为了满足光学复杂曲面的精密、高效加工, 提出一种利用空化效应促进射流加工效率的光学表面加工方法——纳米胶体自激脉冲空化射流抛光, 并研制了加工系统。采用流体动力学对纳米胶体自激脉冲空化射流抛光中的喷射过程进行了仿真, 获得了周期为0.3 s的自激脉冲射流典型时刻下加工流场的流体动、静压力、速度、空化效应分布规律。进行了纳米胶体自激脉冲空化射流抛光试验, 结果表明该系统能够产生效果良好的自激脉冲空化射流。采用该方法对单晶硅表面进行加工可以得到表面粗糙度为Ra 0.904 nm(Rms 1.225 nm)的超光滑表面, 此加工表面粗糙度质量与相同加工条件下的普通纳米胶体射流抛光相当, 但其加工效率较普通纳米胶体射流抛光能够提升20%左右, 能够满足光学表面高效精密加工的需要。

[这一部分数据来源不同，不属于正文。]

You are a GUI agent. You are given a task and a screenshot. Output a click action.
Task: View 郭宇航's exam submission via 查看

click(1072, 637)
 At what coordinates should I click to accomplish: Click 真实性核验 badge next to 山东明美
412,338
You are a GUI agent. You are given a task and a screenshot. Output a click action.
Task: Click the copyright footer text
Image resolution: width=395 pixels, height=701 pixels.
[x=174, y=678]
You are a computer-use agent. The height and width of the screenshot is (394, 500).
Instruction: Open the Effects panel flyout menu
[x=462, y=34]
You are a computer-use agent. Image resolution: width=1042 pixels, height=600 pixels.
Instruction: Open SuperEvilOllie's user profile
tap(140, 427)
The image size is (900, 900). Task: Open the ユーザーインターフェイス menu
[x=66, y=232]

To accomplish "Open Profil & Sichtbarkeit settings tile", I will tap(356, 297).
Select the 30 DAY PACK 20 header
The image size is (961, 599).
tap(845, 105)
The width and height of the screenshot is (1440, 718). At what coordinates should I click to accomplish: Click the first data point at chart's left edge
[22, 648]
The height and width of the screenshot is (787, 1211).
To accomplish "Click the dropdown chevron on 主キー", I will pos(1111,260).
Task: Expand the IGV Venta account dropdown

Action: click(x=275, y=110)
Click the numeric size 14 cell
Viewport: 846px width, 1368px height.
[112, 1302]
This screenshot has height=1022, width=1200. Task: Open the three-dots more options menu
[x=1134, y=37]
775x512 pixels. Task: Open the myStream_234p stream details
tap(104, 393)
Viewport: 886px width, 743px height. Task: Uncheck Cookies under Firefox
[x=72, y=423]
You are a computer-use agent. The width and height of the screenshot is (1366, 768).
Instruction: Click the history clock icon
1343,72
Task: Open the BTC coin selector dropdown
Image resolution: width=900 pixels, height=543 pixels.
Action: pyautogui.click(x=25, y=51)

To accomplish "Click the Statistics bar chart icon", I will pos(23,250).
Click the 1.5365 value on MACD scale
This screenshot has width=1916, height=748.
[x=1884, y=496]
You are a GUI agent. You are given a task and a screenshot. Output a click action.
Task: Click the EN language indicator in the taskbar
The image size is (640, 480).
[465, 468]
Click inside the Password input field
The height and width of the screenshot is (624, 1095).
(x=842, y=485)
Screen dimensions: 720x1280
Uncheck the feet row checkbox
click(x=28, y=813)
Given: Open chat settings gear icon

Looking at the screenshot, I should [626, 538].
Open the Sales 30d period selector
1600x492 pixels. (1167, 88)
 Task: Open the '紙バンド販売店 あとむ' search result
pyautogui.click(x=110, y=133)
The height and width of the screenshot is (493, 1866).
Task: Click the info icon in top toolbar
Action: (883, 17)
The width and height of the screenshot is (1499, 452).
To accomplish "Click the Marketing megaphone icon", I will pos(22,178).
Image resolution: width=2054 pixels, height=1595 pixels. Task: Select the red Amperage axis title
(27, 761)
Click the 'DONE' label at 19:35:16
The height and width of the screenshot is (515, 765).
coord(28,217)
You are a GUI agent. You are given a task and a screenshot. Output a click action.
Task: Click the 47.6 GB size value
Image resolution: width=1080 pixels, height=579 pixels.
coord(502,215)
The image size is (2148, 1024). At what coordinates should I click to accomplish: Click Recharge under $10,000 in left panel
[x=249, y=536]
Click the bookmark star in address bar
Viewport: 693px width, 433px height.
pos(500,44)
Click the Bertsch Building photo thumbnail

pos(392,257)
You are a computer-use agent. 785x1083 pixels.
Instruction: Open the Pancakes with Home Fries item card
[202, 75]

An optical surface processing method using the cavitation effect, termed as nanoparticle colloid self-induced pulsed cavitation jet polishing (NPCJP), has been proposed to precisely machine complex optical surfaces with enhanced machining efficiency. The NPCJP system has been developed and simulated by fluid dynamics simulation. The dynamic pressure, static pressure, fluid velocity and cavitation effect of the polishing flow field corresponding to a pulse period of 0.3 s, have been determined. NPCJP jet experiments have been performed and the results show that the NPCJP system can effectively produce self-excited pulsed cavitation jet. NPCJP experiment on a single crystal silicon surface show that supersmooth surface with roughness of Ra 0.904 nm (Rms 1.225 nm) can be obtained. The roughness of the surface obtained using the proposed method is equal to that obtained using the conventional nanoparticle colloid jet polishing method, but the processing efficiency of the NPCJP jet polishing method is higher by about 20%. The results show that the NPCJP method can effectively machine complex optical surfaces.